**PROBLEM REQUIREMENTS**
Beginning with the line that holds "Click the 53.1 mid length value" and ending with the last line below, please copy every line exactly, add nothing, and leave out the pictures.

[INPUT FOR THIS TASK Boundary: Start]

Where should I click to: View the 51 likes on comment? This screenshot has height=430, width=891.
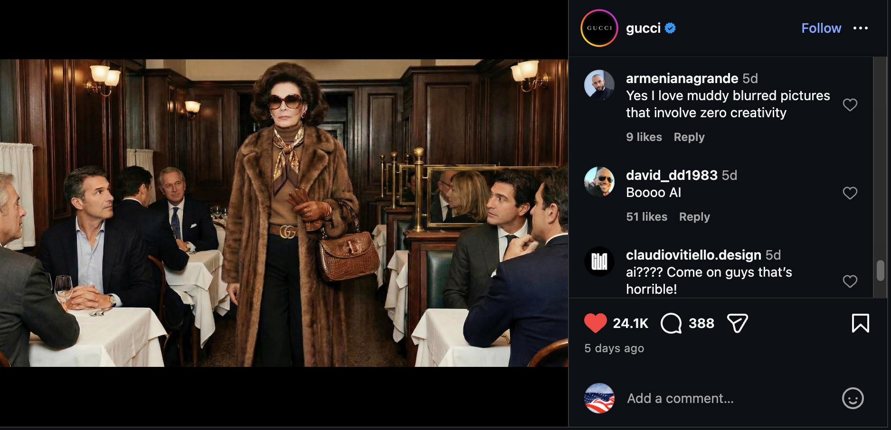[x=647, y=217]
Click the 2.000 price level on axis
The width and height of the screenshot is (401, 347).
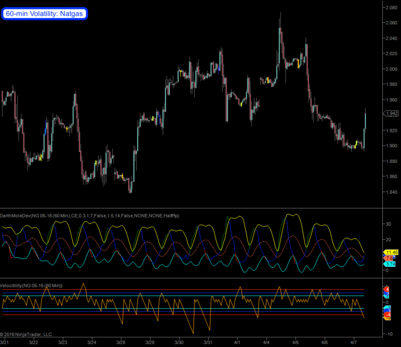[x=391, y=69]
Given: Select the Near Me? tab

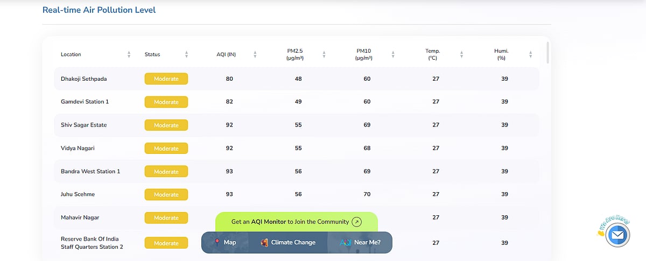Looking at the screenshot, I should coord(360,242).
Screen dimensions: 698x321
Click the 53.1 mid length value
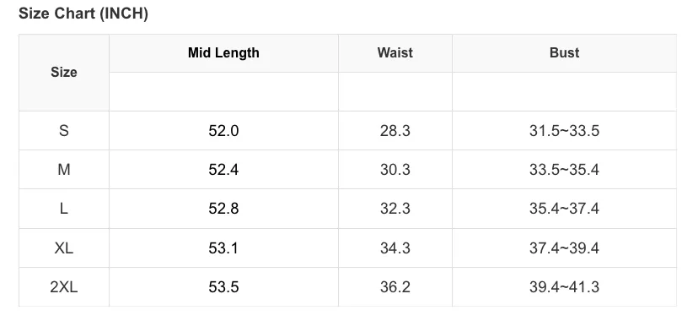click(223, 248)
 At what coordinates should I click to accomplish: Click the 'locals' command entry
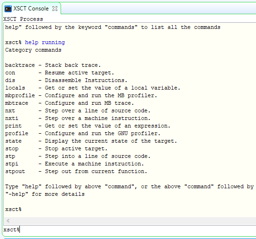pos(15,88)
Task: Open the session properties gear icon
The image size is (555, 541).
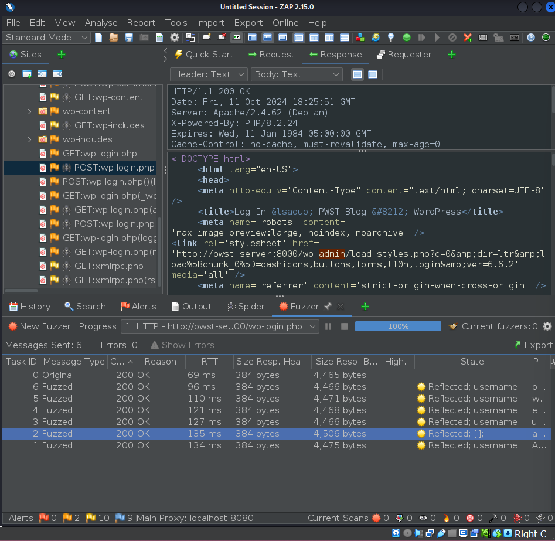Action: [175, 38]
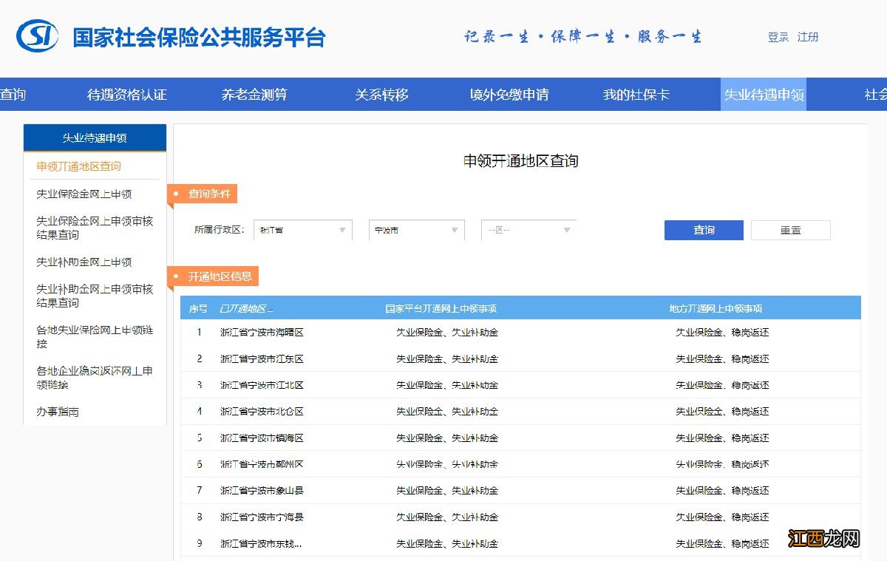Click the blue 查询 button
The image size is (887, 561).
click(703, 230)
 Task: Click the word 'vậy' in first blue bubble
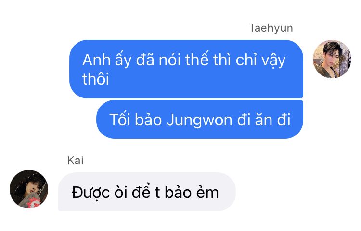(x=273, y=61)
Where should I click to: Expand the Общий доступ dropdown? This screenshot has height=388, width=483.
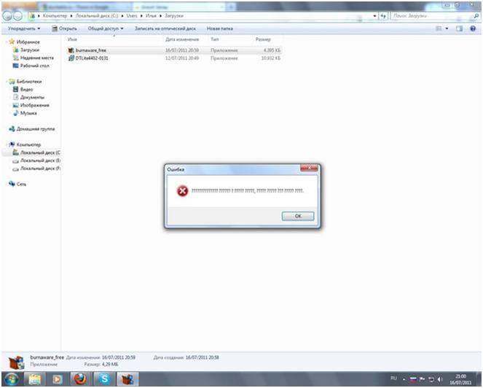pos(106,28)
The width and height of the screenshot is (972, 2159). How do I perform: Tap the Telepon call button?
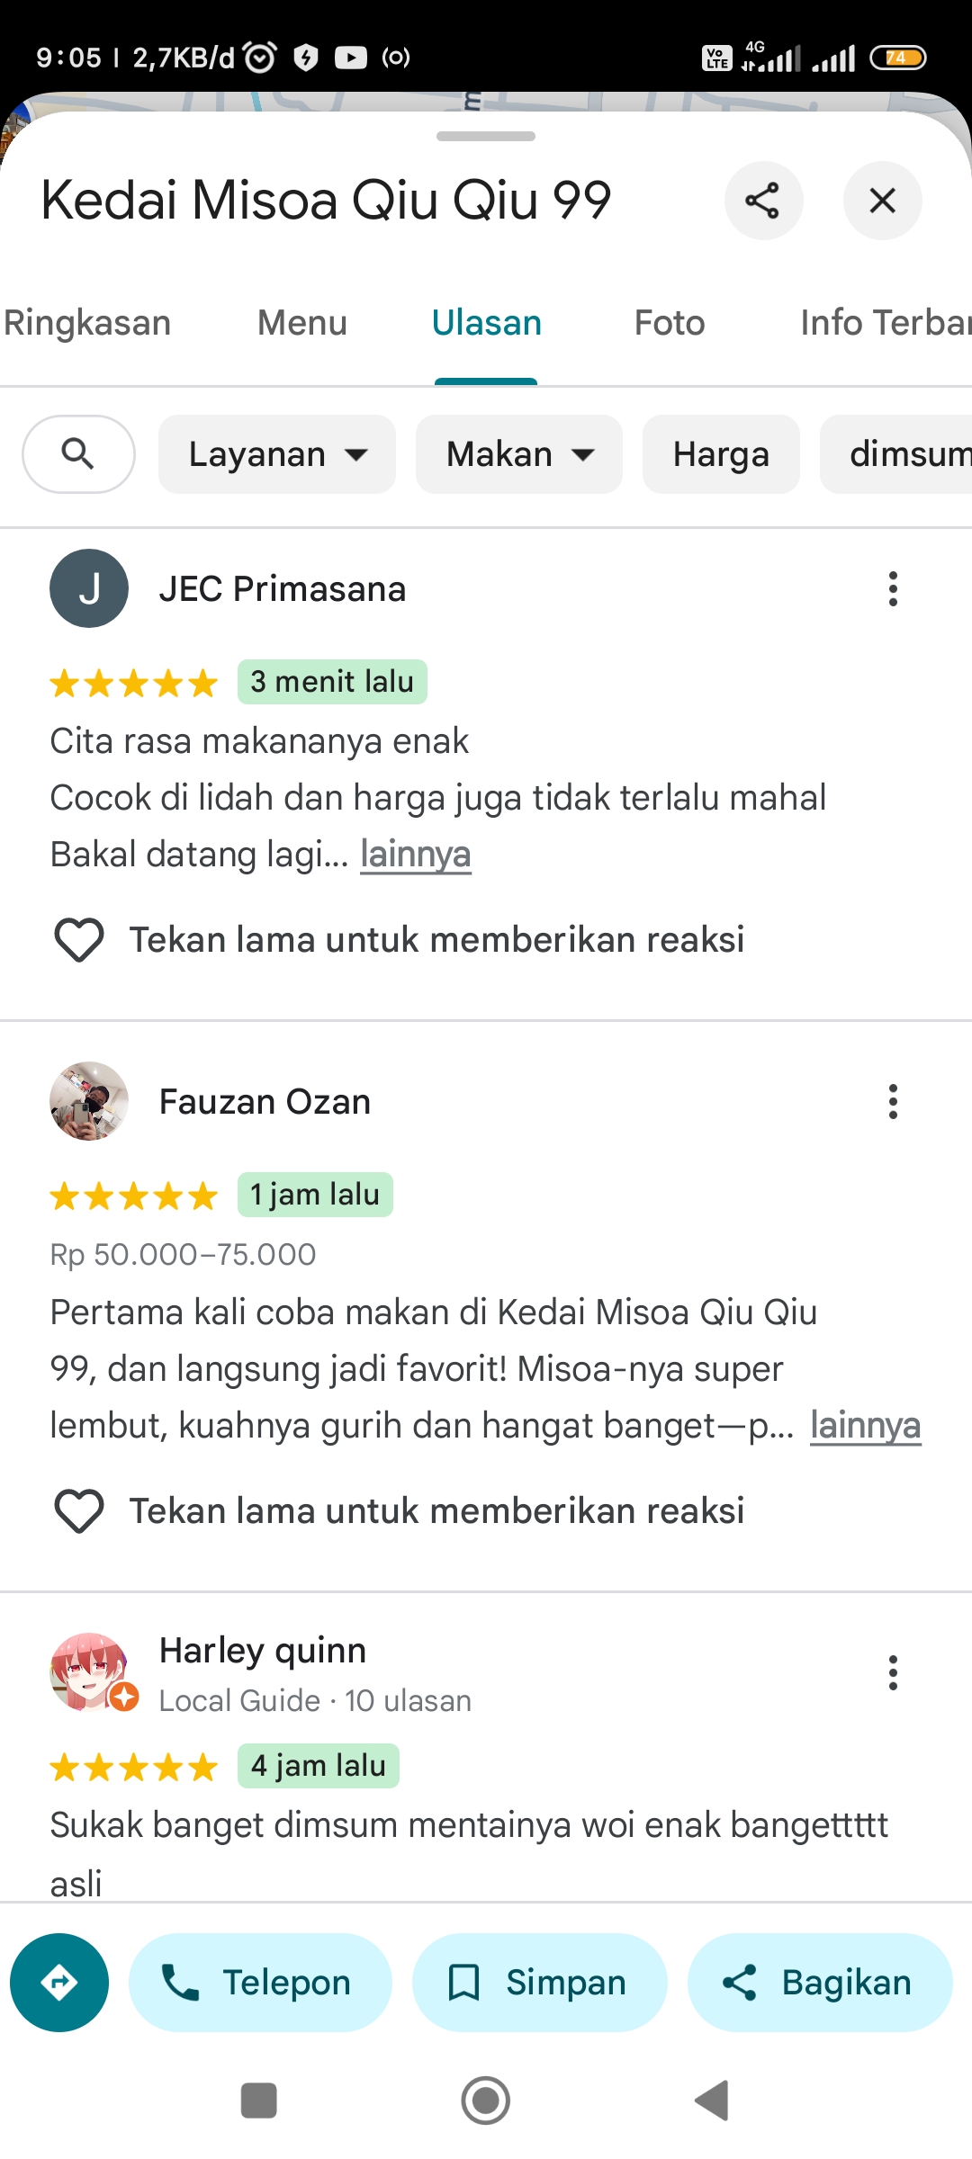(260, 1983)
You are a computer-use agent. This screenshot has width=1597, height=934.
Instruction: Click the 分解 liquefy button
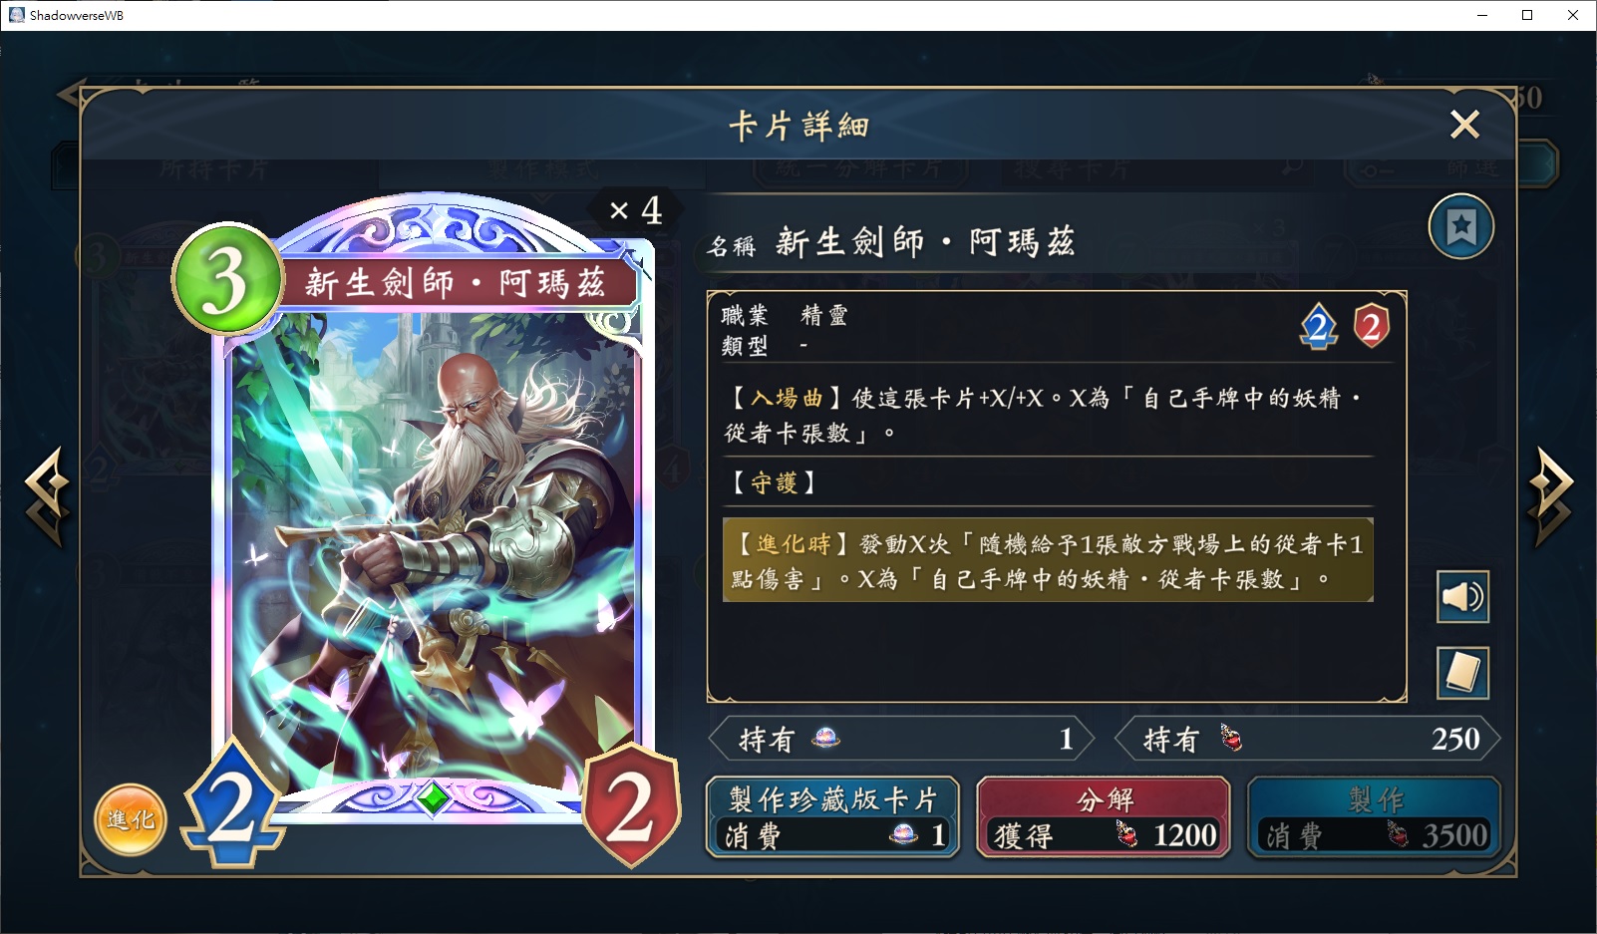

[INPUT FOR THIS TASK Boundary: End]

**WRITTEN ANSWER**
Click the 53.1 mid length value
click(223, 248)
 At what coordinates should I click to accomplish: Click the 'locals' command entry
pos(15,88)
Task: Open the session properties gear icon
The image size is (555, 541).
Action: [175, 38]
Click the blue 查询 button
The image size is (887, 561).
click(703, 230)
 Task: Click the word 'vậy' in first blue bubble
(x=273, y=61)
Where should I click to: Expand the Общий доступ dropdown? This screenshot has height=388, width=483.
pos(106,28)
The width and height of the screenshot is (972, 2159). How do I perform: Tap the Telepon call button?
(260, 1983)
You are a computer-use agent. This screenshot has width=1597, height=934.
Instruction: Click the 分解 liquefy button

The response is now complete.